What you should do | From the entries that follow, work out how many lines contain "will". Write the number only.

Data for the task |
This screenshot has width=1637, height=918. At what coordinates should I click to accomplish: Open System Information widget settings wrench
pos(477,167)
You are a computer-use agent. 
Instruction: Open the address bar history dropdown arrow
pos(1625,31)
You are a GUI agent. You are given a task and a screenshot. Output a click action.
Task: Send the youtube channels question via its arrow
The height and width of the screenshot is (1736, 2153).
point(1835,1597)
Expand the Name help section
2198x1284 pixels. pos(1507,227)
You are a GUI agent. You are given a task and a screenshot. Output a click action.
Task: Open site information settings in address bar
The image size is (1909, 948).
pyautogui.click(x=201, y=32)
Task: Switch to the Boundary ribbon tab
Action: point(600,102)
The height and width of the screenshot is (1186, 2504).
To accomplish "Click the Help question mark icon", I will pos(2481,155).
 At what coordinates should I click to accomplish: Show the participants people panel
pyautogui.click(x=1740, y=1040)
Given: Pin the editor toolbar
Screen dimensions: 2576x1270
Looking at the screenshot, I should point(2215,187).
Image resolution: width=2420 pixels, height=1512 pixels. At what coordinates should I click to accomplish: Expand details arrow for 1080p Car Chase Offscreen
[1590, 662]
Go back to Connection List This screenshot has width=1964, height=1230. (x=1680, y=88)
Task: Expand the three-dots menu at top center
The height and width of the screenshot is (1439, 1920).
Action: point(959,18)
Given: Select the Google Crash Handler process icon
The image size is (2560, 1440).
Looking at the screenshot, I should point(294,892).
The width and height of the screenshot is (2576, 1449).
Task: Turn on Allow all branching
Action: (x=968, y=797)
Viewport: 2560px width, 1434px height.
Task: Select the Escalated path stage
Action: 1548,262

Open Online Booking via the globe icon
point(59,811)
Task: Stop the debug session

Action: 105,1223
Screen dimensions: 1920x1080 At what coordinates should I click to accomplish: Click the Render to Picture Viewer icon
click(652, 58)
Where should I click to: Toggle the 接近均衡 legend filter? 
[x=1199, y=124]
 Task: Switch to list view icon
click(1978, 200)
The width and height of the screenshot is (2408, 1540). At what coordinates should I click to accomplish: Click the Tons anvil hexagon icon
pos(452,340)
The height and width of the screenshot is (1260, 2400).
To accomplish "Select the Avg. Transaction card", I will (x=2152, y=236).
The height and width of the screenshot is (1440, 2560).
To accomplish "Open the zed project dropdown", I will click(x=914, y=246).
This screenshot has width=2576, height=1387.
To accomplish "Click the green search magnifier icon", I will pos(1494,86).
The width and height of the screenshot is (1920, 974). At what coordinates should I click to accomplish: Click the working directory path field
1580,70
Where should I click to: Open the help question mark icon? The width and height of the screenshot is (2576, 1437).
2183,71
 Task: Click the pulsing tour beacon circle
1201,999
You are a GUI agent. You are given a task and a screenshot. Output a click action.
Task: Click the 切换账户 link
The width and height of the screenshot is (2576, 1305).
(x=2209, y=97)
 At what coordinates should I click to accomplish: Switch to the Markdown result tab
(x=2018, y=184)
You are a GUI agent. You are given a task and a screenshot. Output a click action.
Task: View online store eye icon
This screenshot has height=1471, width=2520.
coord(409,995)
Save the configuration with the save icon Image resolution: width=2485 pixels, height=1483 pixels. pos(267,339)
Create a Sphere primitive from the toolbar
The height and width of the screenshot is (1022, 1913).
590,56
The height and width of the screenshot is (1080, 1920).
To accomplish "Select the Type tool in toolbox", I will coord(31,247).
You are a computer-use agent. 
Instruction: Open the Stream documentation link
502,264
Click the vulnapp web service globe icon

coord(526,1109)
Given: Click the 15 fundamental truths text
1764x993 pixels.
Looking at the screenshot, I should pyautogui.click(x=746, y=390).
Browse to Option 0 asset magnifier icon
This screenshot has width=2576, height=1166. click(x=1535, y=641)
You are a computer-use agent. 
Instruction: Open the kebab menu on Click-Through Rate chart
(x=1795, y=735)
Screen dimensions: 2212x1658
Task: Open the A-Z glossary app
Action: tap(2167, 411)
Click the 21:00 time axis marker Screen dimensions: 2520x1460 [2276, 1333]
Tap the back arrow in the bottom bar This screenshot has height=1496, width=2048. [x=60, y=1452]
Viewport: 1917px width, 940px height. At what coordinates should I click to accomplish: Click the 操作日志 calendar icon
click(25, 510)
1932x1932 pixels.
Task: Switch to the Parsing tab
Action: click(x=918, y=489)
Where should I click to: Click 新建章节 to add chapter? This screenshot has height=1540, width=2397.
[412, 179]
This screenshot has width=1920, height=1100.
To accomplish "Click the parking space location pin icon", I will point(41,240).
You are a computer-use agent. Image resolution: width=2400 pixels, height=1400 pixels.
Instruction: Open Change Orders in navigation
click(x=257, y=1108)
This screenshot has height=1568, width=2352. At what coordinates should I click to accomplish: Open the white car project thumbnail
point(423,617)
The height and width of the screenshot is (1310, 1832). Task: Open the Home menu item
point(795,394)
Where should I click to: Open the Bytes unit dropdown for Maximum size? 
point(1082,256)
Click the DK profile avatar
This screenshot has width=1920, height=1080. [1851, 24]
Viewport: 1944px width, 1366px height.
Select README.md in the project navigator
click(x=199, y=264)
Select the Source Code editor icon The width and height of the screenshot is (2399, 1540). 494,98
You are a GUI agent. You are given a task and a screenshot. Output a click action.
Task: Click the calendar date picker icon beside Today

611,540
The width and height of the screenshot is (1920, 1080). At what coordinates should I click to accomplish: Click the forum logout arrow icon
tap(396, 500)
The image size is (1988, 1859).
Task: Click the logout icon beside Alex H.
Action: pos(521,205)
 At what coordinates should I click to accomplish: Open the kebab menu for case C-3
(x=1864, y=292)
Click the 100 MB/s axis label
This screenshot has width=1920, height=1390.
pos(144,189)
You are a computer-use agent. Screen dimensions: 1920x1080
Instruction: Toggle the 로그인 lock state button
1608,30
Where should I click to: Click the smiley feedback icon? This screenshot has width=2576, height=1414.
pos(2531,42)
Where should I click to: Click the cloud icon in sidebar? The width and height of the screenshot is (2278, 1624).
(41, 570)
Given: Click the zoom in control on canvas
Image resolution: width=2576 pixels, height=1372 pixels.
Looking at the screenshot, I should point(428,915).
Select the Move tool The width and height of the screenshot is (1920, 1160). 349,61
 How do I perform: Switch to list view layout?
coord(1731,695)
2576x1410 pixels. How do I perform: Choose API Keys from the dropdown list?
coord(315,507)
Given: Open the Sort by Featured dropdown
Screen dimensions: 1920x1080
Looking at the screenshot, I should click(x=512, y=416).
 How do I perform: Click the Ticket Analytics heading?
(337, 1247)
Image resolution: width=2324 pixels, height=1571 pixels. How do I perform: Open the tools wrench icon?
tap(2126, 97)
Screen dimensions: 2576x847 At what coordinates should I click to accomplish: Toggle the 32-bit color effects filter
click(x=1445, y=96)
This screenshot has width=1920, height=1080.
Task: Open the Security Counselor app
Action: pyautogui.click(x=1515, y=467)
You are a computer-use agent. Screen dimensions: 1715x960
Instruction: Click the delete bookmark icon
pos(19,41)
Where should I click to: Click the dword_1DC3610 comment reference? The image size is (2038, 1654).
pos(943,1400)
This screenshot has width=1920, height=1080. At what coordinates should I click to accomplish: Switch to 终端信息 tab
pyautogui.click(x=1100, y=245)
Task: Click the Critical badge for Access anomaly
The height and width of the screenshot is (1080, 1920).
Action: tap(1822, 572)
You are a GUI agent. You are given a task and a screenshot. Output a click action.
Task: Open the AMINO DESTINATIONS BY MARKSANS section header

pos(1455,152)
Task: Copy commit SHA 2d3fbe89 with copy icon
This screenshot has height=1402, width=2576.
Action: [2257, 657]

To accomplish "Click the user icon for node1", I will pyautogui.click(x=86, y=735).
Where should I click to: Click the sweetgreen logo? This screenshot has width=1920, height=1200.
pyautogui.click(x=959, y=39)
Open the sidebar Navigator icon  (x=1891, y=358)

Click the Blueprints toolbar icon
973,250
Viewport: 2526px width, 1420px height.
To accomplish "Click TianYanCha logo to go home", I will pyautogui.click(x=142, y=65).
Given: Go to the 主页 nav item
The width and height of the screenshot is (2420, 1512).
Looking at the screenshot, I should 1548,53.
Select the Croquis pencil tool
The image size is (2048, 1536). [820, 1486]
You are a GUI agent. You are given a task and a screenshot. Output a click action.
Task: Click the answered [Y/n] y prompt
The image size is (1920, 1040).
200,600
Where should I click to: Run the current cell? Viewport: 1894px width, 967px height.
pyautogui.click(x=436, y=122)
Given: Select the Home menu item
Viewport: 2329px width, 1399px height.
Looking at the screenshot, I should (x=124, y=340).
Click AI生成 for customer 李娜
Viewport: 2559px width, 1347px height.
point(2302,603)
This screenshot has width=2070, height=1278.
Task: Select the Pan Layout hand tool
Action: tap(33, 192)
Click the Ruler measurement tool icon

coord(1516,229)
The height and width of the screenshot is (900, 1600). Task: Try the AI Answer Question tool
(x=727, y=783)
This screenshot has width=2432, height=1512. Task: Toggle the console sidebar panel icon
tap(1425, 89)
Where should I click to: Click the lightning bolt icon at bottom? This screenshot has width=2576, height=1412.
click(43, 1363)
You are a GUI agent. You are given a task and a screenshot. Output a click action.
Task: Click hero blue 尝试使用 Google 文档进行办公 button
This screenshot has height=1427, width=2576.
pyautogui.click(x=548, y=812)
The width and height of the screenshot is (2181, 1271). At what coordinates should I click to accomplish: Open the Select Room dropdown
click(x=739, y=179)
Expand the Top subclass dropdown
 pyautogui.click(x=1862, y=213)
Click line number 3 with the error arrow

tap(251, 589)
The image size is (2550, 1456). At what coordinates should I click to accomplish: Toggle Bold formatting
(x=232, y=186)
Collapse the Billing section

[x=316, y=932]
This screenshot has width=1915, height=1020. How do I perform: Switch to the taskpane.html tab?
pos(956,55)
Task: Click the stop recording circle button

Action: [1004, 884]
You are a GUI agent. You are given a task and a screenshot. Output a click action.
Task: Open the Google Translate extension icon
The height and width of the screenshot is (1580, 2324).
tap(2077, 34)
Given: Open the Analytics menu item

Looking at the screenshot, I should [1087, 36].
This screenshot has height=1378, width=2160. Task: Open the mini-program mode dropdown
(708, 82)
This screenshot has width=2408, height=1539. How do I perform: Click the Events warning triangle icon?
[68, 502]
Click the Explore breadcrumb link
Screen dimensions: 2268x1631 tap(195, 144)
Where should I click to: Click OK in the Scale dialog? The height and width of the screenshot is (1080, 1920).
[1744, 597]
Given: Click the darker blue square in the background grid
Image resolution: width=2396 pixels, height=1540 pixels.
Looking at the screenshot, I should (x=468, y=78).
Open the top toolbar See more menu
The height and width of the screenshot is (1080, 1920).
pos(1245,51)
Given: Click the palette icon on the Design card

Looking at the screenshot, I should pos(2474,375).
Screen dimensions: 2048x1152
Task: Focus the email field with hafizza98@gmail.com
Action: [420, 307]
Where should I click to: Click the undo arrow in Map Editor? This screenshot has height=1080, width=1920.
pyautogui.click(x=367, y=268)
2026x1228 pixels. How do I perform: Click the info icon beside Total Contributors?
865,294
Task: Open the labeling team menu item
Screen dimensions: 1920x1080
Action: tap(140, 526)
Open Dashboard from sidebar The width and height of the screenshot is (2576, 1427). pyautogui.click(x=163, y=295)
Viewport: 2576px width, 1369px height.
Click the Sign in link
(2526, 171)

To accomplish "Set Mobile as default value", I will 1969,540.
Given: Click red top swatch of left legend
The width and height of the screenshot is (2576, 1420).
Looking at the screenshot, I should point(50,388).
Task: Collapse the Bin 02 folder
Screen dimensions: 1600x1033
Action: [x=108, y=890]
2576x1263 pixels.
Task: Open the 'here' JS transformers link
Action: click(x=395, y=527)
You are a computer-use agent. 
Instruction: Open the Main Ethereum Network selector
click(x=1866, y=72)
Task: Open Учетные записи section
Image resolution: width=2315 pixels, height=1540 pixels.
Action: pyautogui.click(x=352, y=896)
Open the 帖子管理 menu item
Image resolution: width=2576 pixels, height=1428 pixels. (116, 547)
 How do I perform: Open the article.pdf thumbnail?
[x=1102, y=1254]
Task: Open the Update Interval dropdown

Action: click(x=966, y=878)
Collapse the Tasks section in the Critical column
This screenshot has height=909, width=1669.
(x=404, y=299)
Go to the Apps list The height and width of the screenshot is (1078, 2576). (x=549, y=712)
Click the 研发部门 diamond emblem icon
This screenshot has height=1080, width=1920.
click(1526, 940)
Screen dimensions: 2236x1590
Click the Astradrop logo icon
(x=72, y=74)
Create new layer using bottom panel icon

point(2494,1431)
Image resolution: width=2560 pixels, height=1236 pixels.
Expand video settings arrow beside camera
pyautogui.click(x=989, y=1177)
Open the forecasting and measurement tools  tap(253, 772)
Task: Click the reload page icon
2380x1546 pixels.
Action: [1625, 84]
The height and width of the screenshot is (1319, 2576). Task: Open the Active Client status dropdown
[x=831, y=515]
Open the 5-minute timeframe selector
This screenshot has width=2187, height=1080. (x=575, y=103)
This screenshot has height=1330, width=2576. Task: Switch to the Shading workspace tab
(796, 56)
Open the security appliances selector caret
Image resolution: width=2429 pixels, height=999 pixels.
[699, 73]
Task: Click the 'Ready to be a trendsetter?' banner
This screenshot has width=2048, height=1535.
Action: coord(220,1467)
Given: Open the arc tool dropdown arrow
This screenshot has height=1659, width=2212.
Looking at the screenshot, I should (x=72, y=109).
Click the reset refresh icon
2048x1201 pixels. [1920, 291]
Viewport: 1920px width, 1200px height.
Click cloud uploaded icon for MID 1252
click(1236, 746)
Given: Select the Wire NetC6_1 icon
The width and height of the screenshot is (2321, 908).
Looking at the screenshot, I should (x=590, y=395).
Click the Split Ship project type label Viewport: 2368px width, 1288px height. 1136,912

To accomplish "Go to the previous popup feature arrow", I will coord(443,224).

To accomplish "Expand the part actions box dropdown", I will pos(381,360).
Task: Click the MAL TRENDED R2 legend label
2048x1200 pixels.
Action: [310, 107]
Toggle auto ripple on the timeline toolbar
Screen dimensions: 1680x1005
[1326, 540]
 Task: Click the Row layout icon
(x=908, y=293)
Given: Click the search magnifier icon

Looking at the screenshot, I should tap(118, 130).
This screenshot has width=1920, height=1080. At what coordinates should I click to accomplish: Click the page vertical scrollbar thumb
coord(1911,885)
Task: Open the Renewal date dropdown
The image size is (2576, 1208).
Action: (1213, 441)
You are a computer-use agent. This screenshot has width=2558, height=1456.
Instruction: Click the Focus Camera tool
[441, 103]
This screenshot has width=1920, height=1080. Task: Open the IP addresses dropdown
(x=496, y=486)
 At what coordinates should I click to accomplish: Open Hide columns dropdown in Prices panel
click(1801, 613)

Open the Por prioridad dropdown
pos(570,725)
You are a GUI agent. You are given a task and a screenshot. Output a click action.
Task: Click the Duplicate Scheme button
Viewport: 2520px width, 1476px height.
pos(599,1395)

Answer to this exercise | 11